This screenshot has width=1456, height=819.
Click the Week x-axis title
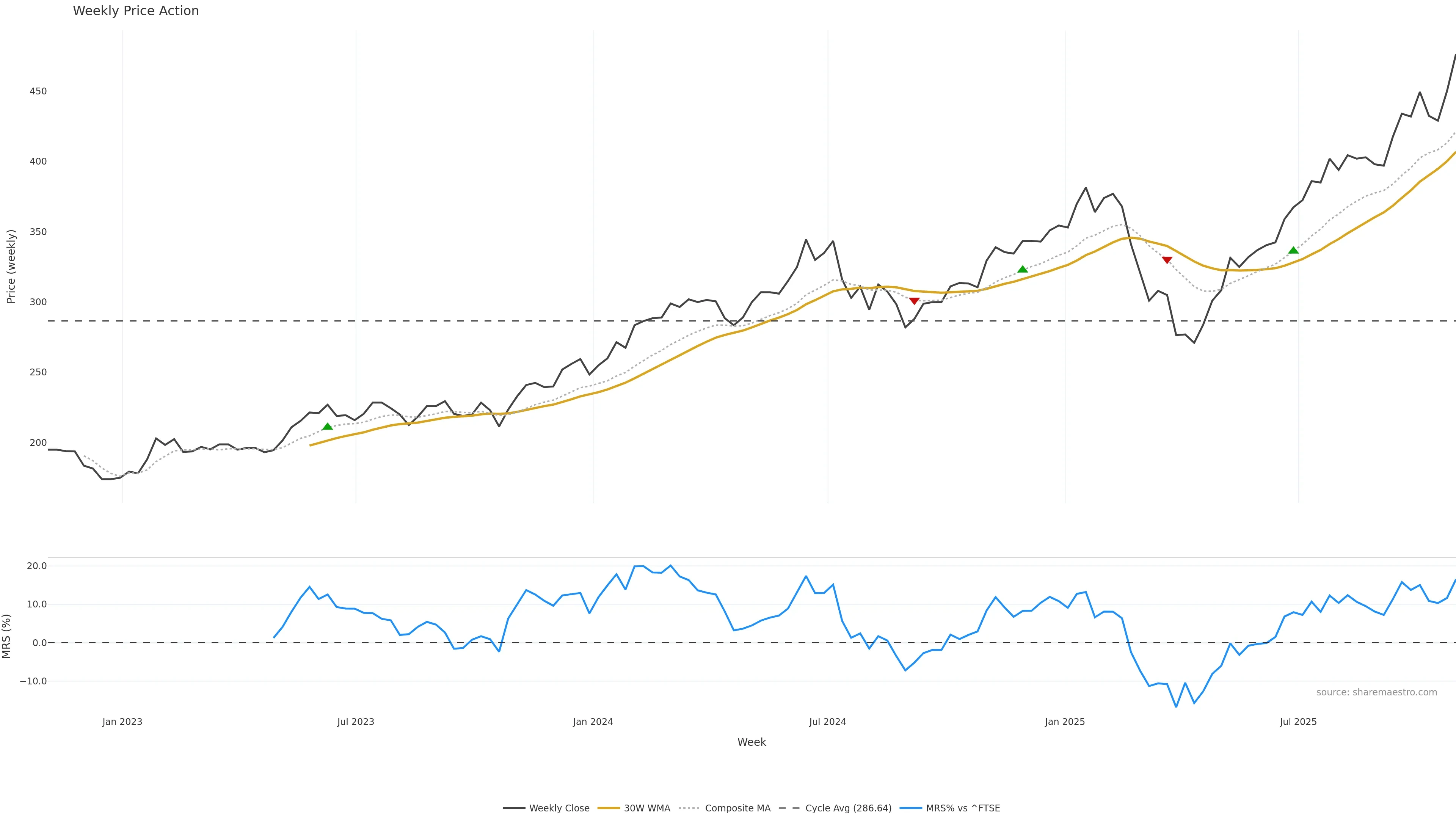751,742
...
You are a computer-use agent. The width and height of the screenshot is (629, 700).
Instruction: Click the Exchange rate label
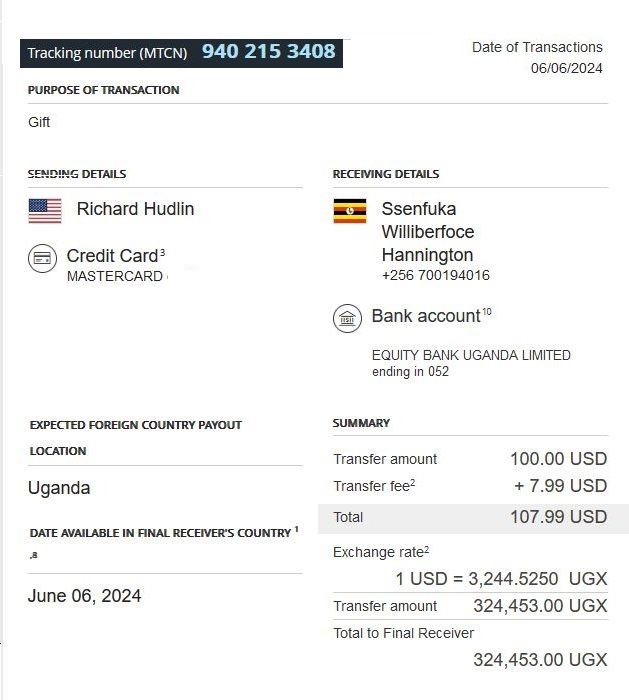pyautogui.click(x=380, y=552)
---
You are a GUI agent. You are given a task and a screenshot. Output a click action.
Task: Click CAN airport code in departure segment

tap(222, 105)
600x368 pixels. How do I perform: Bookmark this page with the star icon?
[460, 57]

What the exercise asks »
How many of the lines in the material hold the word "agent"? Give that number alone.

Response to the task »
2